• Stored data
<<<<
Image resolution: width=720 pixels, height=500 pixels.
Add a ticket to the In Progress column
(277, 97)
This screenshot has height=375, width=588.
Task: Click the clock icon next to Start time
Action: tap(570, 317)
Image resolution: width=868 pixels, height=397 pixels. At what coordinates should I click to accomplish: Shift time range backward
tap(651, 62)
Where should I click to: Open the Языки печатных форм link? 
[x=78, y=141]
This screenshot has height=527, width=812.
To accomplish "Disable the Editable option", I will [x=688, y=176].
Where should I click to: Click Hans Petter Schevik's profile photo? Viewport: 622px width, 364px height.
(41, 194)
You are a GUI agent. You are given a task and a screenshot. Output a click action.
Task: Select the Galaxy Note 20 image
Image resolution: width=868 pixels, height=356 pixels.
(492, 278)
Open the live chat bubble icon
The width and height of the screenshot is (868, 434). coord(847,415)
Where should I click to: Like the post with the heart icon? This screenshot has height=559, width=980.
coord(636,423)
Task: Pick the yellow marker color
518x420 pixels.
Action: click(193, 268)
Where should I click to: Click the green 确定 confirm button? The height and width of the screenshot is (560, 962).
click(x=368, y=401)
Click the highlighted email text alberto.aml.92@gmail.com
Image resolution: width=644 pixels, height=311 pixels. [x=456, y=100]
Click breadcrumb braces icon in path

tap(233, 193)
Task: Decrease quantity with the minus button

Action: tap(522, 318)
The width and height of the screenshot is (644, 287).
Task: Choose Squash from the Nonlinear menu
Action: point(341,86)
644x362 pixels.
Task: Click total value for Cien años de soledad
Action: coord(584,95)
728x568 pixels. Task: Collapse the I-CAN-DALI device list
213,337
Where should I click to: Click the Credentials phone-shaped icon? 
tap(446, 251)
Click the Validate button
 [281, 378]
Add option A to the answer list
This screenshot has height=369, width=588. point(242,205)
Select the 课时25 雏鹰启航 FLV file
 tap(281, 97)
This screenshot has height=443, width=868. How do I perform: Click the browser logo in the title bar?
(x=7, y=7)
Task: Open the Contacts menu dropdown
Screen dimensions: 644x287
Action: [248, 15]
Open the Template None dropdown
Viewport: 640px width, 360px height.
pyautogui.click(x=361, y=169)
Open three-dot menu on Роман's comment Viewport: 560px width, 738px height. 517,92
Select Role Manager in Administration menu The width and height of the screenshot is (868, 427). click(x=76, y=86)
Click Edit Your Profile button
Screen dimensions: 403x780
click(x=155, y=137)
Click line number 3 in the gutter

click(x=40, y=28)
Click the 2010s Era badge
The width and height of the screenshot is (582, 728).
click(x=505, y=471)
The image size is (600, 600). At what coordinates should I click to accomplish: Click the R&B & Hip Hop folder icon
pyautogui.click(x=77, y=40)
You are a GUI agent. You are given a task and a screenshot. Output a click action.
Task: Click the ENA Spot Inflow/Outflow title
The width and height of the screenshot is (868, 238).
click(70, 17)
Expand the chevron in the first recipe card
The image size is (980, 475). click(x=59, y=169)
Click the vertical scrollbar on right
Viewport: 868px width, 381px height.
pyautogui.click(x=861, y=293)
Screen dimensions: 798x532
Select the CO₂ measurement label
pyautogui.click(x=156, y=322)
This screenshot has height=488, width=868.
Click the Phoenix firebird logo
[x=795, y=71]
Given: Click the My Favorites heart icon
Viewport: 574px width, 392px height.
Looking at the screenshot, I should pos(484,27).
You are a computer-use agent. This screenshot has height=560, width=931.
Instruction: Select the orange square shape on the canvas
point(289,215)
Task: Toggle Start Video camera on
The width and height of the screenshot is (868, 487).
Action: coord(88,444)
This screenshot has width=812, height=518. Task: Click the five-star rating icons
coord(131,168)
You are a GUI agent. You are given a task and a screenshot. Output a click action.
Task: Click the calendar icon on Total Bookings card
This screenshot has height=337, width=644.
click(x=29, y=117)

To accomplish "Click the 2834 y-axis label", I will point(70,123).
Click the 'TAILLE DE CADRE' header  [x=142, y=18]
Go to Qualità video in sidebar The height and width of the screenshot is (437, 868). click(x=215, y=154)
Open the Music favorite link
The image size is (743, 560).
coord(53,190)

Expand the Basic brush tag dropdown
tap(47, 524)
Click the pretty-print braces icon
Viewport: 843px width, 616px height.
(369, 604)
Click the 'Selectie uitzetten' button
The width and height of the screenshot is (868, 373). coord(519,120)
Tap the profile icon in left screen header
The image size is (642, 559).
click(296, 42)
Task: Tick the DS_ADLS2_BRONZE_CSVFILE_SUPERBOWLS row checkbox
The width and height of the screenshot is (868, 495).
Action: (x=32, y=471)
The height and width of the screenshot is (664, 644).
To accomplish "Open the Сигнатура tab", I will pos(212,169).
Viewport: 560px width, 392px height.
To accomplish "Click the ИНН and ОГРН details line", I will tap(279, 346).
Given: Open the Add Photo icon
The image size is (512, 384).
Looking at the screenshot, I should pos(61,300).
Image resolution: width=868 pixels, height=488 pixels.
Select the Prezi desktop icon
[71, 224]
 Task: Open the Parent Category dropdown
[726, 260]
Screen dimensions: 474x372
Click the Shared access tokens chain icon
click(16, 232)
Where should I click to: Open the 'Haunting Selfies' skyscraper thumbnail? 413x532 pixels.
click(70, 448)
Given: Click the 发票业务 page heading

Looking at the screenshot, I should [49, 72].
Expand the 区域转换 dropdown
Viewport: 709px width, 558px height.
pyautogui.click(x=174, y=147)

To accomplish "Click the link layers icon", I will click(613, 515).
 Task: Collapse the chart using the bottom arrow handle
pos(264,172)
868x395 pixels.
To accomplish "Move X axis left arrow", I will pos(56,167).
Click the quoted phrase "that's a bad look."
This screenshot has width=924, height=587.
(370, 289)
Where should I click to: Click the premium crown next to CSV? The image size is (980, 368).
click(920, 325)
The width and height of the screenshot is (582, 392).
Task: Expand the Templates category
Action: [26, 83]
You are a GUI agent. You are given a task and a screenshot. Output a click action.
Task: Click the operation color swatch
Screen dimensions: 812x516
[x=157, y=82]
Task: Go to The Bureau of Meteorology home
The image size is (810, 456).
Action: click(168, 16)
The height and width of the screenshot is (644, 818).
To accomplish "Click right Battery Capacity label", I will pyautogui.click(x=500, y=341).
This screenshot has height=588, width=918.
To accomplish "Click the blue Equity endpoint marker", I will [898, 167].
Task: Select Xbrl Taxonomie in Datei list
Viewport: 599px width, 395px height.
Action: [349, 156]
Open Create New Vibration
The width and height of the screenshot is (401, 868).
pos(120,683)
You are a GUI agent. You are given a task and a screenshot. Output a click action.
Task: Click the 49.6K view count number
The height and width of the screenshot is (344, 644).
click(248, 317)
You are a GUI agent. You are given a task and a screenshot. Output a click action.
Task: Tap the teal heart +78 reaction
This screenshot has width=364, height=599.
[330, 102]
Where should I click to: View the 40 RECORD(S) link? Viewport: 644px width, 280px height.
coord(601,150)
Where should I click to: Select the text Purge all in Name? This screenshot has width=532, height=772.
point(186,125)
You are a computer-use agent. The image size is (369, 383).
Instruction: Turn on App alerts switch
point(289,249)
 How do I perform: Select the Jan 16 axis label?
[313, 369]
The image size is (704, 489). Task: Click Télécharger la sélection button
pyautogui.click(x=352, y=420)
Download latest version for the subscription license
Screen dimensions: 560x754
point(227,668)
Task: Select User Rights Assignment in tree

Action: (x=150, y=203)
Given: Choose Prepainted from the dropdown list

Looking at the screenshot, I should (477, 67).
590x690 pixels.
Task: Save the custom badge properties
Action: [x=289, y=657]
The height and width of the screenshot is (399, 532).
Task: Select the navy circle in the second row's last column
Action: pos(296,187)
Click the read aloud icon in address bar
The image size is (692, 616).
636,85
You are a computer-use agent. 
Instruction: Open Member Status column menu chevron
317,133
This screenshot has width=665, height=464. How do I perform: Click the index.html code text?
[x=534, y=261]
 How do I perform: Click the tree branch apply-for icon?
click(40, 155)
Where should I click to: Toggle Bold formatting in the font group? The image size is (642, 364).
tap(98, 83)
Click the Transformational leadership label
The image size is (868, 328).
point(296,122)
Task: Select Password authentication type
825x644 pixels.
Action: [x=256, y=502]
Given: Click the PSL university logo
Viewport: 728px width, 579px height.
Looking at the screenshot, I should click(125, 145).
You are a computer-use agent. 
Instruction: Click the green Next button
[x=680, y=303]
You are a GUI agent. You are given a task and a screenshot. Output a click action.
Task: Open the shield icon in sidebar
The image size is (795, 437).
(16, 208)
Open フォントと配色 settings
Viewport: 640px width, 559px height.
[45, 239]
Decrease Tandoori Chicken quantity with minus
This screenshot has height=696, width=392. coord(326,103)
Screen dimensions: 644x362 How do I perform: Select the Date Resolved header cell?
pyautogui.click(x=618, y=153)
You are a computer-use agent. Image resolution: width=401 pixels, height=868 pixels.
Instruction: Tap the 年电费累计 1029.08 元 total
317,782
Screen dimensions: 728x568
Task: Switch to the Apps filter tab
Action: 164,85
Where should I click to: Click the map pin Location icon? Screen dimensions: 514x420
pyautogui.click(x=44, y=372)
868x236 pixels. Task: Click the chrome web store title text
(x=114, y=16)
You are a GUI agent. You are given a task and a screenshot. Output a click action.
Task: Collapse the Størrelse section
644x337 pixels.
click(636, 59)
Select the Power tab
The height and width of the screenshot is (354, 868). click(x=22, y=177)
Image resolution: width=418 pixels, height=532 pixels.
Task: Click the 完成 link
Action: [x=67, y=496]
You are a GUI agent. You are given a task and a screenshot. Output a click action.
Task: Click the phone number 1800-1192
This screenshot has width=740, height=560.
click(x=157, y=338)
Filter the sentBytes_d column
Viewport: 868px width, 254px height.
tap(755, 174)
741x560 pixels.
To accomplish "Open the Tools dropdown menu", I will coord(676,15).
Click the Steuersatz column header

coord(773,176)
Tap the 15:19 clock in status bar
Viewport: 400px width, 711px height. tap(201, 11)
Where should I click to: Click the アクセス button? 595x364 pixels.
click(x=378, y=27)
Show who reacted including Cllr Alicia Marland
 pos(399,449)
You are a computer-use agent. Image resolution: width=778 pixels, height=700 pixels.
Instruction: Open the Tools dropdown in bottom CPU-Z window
>>>>
• TASK DETAILS
All that is wanted is an exact copy of the lines above from the one with "The image size is (600, 600)." through the one with "The height and width of the screenshot is (664, 644).", with both ends included.

• YOUR SOLUTION
The image size is (600, 600). At what coordinates should I click to accomplish: Click the R&B & Hip Hop folder icon
pyautogui.click(x=77, y=40)
You are a GUI agent. You are given a task and a screenshot. Output a click action.
Task: Click the ENA Spot Inflow/Outflow title
The width and height of the screenshot is (868, 238).
click(70, 17)
Expand the chevron in the first recipe card
The image size is (980, 475). click(x=59, y=169)
Click the vertical scrollbar on right
Viewport: 868px width, 381px height.
pyautogui.click(x=861, y=293)
Screen dimensions: 798x532
Select the CO₂ measurement label
pyautogui.click(x=156, y=322)
This screenshot has height=488, width=868.
Click the Phoenix firebird logo
[x=795, y=71]
Given: Click the My Favorites heart icon
Viewport: 574px width, 392px height.
Looking at the screenshot, I should pos(484,27).
You are a computer-use agent. This screenshot has height=560, width=931.
Instruction: Select the orange square shape on the canvas
point(289,215)
Task: Toggle Start Video camera on
The width and height of the screenshot is (868, 487).
Action: coord(88,444)
This screenshot has width=812, height=518. Task: Click the five-star rating icons
coord(131,168)
You are a GUI agent. You are given a task and a screenshot. Output a click action.
Task: Click the calendar icon on Total Bookings card
This screenshot has height=337, width=644.
click(x=29, y=117)

To accomplish "Click the 2834 y-axis label", I will point(70,123).
Click the 'TAILLE DE CADRE' header  [x=142, y=18]
Go to Qualità video in sidebar The height and width of the screenshot is (437, 868). click(x=215, y=154)
Open the Music favorite link
The image size is (743, 560).
coord(53,190)

Expand the Basic brush tag dropdown
tap(47, 524)
Click the pretty-print braces icon
Viewport: 843px width, 616px height.
(369, 604)
Click the 'Selectie uitzetten' button
The width and height of the screenshot is (868, 373). coord(519,120)
Tap the profile icon in left screen header
The image size is (642, 559).
click(296, 42)
Task: Tick the DS_ADLS2_BRONZE_CSVFILE_SUPERBOWLS row checkbox
The width and height of the screenshot is (868, 495).
Action: (x=32, y=471)
The height and width of the screenshot is (664, 644).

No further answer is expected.